» ACTIVITY:
Please give back exactly the line with "This screenshot has" and each line after it through the end of the material, leaving out the pictures.

» RECORDED INFORMATION:
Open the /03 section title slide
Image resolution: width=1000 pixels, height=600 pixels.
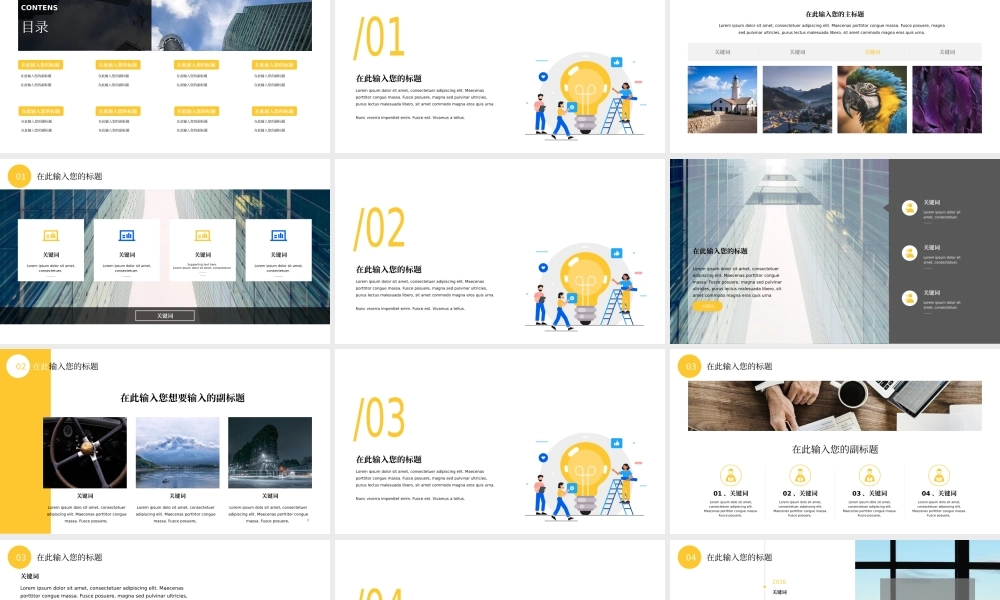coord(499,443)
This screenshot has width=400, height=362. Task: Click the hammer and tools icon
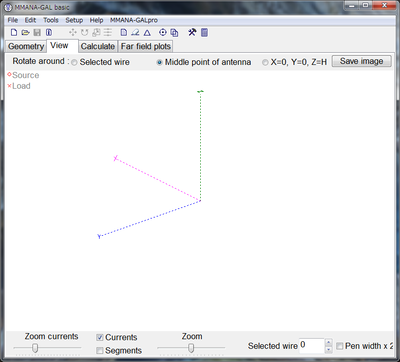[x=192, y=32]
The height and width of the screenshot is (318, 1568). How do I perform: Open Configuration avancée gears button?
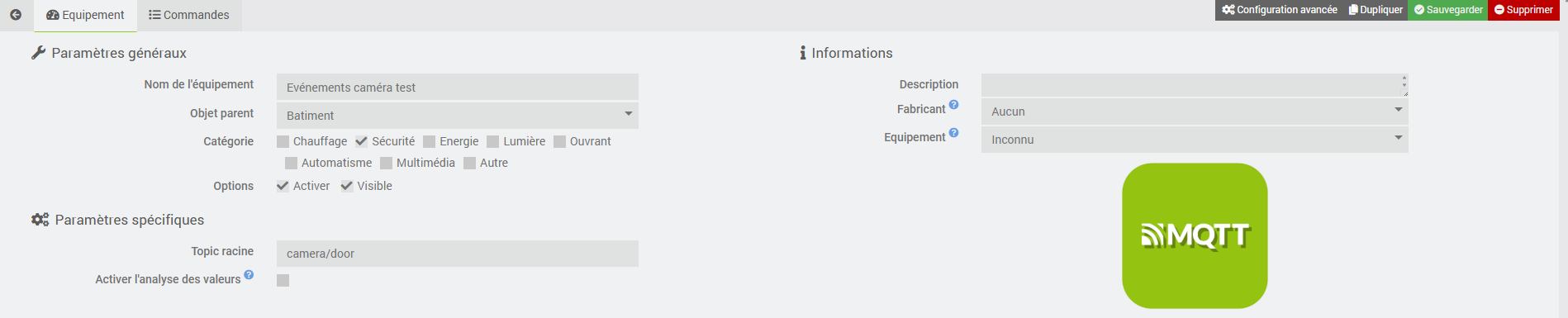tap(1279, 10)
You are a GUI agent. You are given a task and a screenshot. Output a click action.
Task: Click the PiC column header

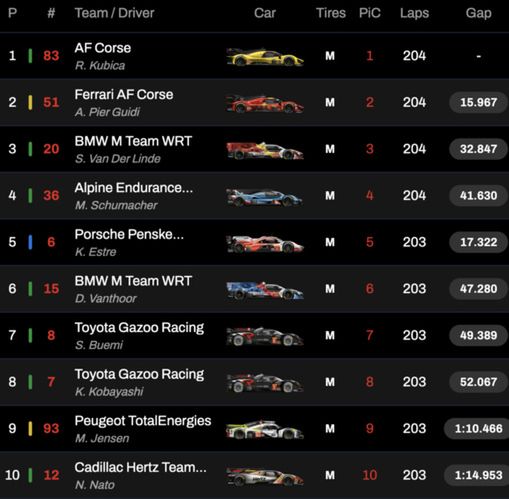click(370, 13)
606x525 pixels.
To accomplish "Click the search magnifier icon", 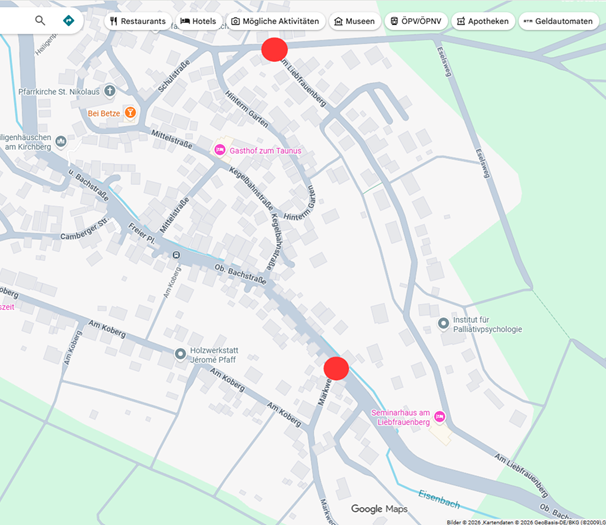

» RESULT FOR THIS TASK:
This screenshot has width=400, height=362. Task: Click the hammer and tools icon
[x=192, y=32]
The height and width of the screenshot is (318, 1568). How do I perform: Open Configuration avancée gears button?
tap(1279, 10)
You are a GUI agent. You are given a task and a screenshot. Output a click action.
Task: Click the PiC column header

click(370, 13)
606x525 pixels.
To accomplish "Click the search magnifier icon", 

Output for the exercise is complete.